Customer case studies have been a core part of the B2B content marketing mix for years. In the latest content marketing survey by the Content Marketing Institute and Marketing Profs, 61% of the B2B respondents said they are using case studies in their content marketing program.
But recent research also indicates that the value business buyers ascribe to case studies has declined. For example, in the 2022 Content Preferences Survey by Demand Gen Report, 40% of the surveyed business buyers identified case studies as one of the most valuable types of content they use when researching potential purchases. That was down from 72% of the respondents in the 2016 edition of the survey.

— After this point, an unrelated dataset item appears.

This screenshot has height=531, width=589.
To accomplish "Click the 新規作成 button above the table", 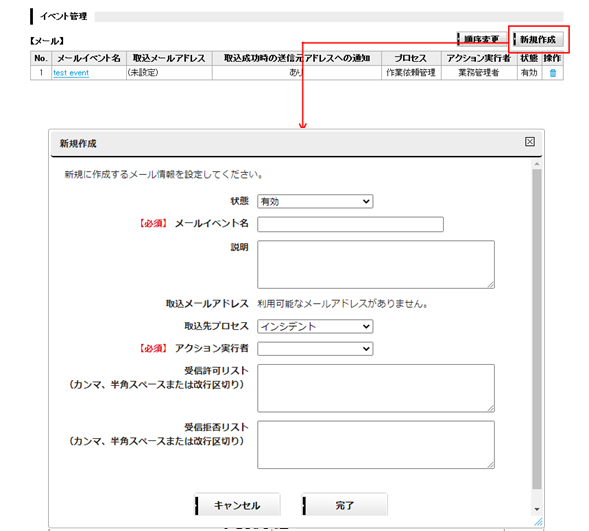I will [538, 39].
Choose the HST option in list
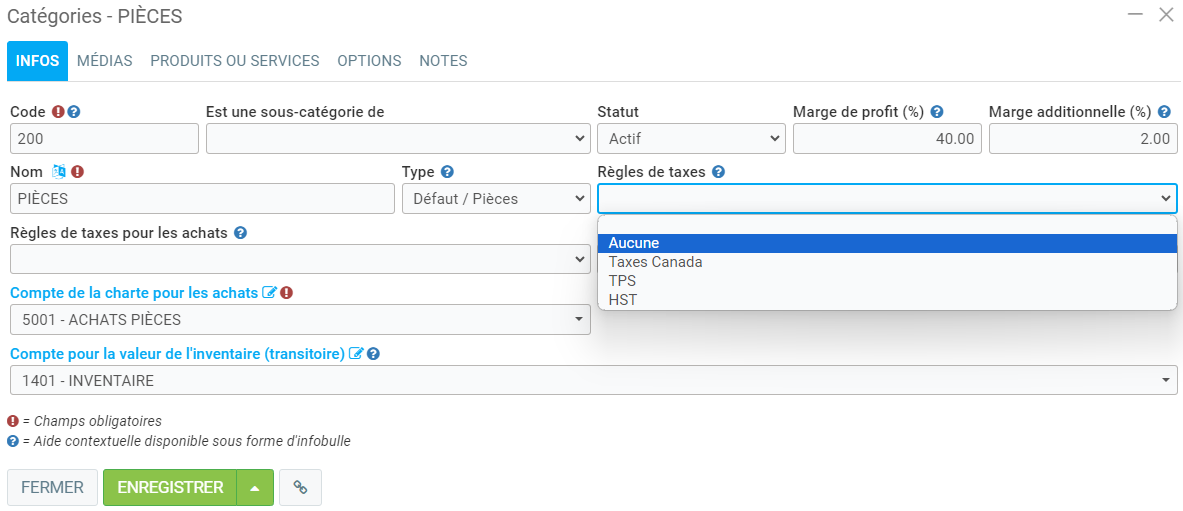 pyautogui.click(x=622, y=300)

There are, I would argue, two main reasons for this decline. First, buyer expectations for all types of content have risen sharply in recent years, and case studies haven’t kept pace with these rising expectations. I’m frequently asked by clients to evaluate their customer case studies, and many of those I’ve recently reviewed look much like the case studies I was reviewing ten or fifteen years ago.
The perceived value of case studies has also declined because business buyers have become more skeptical of all forms of vendor-produced content, and in many business sectors, they now have easy access to information they perceive to be more objective.
Building Better Case Studies
It’s clear, therefore, that many B2B companies need to improve the quality of the customer case studies they create. A recent episode of Marketing Prof’s Marketing Smarts podcast contains several valuable suggestions for making case studies more compelling and effective.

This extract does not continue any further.